■ The task ■
The lines from the top of the data down to the line with "Choose the SpriteKit" should be repeated exactly, both ends included.

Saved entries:
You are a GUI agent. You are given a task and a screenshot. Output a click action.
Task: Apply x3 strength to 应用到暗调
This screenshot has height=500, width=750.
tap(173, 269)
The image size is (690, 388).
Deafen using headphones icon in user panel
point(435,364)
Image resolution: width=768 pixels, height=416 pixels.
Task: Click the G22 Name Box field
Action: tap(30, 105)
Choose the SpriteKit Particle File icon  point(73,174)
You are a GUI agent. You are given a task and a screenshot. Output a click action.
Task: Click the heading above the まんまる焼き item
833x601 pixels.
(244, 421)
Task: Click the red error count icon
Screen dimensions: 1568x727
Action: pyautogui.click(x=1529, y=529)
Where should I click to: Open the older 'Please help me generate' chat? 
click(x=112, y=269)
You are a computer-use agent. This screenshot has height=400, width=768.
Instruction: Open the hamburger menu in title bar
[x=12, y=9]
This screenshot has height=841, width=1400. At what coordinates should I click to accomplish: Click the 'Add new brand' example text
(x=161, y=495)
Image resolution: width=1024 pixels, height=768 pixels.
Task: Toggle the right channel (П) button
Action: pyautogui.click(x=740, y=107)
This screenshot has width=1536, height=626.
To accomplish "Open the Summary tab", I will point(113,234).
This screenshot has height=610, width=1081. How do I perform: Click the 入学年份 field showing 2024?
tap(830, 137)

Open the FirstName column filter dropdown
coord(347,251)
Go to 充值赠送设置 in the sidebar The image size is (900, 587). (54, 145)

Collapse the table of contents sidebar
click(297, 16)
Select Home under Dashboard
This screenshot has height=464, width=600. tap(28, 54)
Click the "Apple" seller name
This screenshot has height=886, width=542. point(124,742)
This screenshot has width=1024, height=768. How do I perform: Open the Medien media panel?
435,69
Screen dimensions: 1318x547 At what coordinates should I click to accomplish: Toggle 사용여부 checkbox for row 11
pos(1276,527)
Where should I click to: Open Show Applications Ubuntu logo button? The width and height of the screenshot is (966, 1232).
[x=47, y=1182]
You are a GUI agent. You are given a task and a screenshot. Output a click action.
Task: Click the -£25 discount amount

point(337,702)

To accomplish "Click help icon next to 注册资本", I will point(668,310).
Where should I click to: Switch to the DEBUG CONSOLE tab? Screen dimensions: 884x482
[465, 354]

■ Written solution ■
You are a GUI agent. You are given a task and a screenshot. Output a click action.
Task: Apply x3 strength to 应用到暗调
This screenshot has height=500, width=750.
tap(173, 269)
The image size is (690, 388).
Deafen using headphones icon in user panel
point(435,364)
Image resolution: width=768 pixels, height=416 pixels.
Task: Click the G22 Name Box field
Action: tap(30, 105)
Choose the SpriteKit Particle File icon  point(73,174)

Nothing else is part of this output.